Steve Locke

Art in America
12 October 2012

For his second solo show at Samsøn, titled “you don’t deserve me,” Boston artist Steve Locke--known for installations of variously scaled male portraits that subtly explore relationships through the gaze--has freed many of his subjects from the gallery walls. Over half of the 16 sensuously painted heads-somnolent, winking or wide-eyed, many with outsize tongues protruding from open mouths-on beveled panels were attached to steel piping fitted into decorated wood bases. The painted, sandblasted or polished pipes (of different heights) suggest both phalluses and the inner plumbing of the beings. Seen from behind, the hybrid pieces—whose panels have been spray-painted on their versos in fluorescent colors—call to mind the neat edges of 20th-century Constructivism. 

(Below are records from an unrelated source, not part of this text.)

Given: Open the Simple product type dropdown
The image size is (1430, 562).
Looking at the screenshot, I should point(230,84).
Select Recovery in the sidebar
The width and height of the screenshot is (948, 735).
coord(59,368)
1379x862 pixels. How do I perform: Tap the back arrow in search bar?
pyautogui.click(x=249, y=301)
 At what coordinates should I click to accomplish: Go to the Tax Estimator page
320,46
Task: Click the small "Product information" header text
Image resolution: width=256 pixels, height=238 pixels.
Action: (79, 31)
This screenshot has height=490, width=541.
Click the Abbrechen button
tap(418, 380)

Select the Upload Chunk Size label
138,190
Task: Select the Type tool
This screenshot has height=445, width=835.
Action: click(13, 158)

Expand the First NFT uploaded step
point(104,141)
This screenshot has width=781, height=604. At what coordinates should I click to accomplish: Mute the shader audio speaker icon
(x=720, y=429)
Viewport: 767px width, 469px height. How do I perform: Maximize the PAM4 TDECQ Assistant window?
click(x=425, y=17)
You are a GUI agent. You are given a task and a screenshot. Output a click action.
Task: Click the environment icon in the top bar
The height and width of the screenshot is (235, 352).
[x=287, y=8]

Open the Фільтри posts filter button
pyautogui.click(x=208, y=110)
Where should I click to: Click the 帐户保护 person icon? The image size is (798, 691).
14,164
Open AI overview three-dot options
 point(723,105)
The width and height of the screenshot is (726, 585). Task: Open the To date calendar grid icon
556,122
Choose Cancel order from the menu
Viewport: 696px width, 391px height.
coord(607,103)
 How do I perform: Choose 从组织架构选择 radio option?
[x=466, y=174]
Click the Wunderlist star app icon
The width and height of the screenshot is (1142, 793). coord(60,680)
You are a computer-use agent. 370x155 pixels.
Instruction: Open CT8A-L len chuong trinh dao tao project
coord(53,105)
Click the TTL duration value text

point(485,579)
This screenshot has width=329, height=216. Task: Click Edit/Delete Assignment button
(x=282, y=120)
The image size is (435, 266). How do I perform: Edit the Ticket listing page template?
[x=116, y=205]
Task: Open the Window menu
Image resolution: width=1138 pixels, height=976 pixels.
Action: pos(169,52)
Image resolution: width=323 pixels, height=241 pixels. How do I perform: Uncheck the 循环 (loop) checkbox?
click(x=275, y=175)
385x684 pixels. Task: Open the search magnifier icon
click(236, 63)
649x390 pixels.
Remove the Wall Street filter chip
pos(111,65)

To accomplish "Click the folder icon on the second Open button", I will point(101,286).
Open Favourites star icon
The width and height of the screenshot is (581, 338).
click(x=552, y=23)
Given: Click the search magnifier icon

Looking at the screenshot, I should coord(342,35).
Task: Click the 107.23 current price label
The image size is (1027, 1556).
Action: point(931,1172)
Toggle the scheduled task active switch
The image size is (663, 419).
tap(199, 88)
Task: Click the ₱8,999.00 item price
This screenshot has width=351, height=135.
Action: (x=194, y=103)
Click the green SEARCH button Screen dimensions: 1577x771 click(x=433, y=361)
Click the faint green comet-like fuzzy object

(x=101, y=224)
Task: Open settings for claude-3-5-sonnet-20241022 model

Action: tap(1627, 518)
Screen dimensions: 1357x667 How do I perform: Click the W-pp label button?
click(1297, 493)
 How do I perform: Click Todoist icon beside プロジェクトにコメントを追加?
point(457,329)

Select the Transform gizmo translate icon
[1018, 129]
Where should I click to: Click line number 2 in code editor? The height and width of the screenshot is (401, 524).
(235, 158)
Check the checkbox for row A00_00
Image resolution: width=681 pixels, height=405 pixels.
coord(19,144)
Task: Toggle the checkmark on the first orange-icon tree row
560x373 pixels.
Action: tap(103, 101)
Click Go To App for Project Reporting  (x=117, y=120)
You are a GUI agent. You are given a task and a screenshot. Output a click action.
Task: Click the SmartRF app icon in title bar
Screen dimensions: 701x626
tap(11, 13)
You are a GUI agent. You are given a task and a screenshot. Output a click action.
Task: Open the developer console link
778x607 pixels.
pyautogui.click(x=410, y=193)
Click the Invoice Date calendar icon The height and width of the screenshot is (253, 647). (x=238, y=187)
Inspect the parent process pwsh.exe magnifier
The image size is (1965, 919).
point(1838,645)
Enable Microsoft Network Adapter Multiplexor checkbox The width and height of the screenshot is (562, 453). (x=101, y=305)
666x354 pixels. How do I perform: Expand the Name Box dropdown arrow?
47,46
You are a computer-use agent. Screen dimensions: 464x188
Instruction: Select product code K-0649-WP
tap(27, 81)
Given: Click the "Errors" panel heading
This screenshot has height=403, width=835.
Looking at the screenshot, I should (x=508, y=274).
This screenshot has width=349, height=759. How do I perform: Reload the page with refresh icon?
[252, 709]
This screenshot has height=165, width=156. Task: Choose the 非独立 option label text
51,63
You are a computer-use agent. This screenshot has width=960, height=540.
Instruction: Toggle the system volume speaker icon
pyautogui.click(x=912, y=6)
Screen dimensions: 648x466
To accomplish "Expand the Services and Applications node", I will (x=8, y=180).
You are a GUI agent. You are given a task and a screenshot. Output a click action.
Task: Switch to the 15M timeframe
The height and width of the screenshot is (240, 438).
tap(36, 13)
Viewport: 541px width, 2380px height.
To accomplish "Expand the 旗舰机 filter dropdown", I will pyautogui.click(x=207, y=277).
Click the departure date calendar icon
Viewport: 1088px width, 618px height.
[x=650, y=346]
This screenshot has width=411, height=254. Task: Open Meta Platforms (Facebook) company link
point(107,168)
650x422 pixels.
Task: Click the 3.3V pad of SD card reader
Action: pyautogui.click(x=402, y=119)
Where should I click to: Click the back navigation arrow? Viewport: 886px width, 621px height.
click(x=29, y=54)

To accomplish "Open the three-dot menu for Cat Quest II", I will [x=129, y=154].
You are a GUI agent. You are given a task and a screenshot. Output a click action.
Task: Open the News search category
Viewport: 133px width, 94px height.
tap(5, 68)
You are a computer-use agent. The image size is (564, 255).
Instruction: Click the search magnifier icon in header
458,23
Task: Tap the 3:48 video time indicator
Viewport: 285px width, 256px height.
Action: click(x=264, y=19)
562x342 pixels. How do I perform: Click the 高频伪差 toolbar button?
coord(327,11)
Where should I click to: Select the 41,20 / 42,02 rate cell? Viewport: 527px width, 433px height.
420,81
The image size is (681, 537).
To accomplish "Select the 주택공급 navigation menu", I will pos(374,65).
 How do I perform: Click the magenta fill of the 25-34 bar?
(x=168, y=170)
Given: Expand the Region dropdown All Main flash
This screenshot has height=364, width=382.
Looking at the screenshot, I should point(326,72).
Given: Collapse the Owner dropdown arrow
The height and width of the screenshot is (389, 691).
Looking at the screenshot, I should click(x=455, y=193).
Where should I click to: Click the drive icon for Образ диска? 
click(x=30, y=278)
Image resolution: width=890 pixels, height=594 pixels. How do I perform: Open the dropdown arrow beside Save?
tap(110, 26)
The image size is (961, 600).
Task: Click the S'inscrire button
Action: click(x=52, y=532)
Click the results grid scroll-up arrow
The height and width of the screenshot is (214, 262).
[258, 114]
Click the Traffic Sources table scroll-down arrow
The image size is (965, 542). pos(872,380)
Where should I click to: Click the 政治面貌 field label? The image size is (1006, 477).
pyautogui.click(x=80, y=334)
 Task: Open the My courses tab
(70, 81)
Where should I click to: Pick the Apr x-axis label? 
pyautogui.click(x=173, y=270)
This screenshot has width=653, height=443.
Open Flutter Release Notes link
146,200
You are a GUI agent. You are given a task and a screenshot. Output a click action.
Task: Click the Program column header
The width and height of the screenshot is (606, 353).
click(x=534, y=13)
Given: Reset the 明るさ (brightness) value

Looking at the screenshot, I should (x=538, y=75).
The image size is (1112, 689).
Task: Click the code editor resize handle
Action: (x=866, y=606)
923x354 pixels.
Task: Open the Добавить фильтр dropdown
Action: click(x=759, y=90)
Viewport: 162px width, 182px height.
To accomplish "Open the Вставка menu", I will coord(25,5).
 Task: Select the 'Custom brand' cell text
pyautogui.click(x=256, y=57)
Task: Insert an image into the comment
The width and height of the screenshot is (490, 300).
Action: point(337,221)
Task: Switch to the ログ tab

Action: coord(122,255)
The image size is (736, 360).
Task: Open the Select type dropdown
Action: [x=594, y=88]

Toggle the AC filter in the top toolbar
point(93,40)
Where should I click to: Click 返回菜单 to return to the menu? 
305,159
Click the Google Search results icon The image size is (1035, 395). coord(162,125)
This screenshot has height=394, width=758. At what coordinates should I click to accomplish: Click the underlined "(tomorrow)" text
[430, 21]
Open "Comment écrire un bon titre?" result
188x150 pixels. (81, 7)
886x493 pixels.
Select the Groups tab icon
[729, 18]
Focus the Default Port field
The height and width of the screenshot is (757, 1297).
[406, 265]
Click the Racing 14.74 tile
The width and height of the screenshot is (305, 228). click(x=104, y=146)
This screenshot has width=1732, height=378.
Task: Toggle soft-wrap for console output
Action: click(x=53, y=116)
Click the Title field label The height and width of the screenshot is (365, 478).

Locke, whose process often involves years of reworking and repainting a single portrait, creates evocative memory palaces for desire, loss, domination and submission. Empire (2009-12) features a man’s head on a ground that is light pink over yellow. He has closely cropped hair, one eye open and a large mouth dominated by expressionistically painted big white teeth and a huge tongue. The panel, mounted on a 40-inch-tall pink and white pipe inserted into a base with an empire-style wallpaper collage, is tilted, resembling a music stand or lectern. In a lexicon written by the artist to accompany this exhibition, Locke suggests that the exaggeratedly swollen painted tongues may be “a response to Medusa.” Like the other barbaric-looking male heads, Empire seems to reference the mythic female Gorgon, the sight of whom “was enough to turn men to stone.” According to Locke’s lexicon (which includes meditations on such subjects as mocking, poles, angles and Turkey), Medusa is a metaphor for “a man confronting female sexuality which literally stiffens him.” One is left wondering if Locke also considered Freud’s interpretation of Medusa as an iconic image of castration.

In you don’t deserve me (2009-12), the head and shoulders of a curly-haired man with thick pink pursed lips are painted on vintage floral wallpaper on plywood. The solemn portrait is affixed to a short steel pole set at a 45-degree angle on a rectangular yellow base, all placed on a Turkish prayer rug facing Mecca. Locke had a residency in Istanbul, where he purchased the rug, and this piece alludes to a kneeling supplicant. In his lexicon, Locke claims that “45 degrees is an indication of love.”

A sense of interaction existed between the hybrid pieces, which were sometimes arranged facing one another, and between the works and viewers, who were beckoned to accommodate a variety of heights and angles. Locke provides insight into his own challenges and disappointments in such titles as what becomes of the broken hearted? and nothing’s changed. Within the swirls of paint are echoes of the artist’s keen observational practices of looking, as well as of his being seen, wanted and rejected.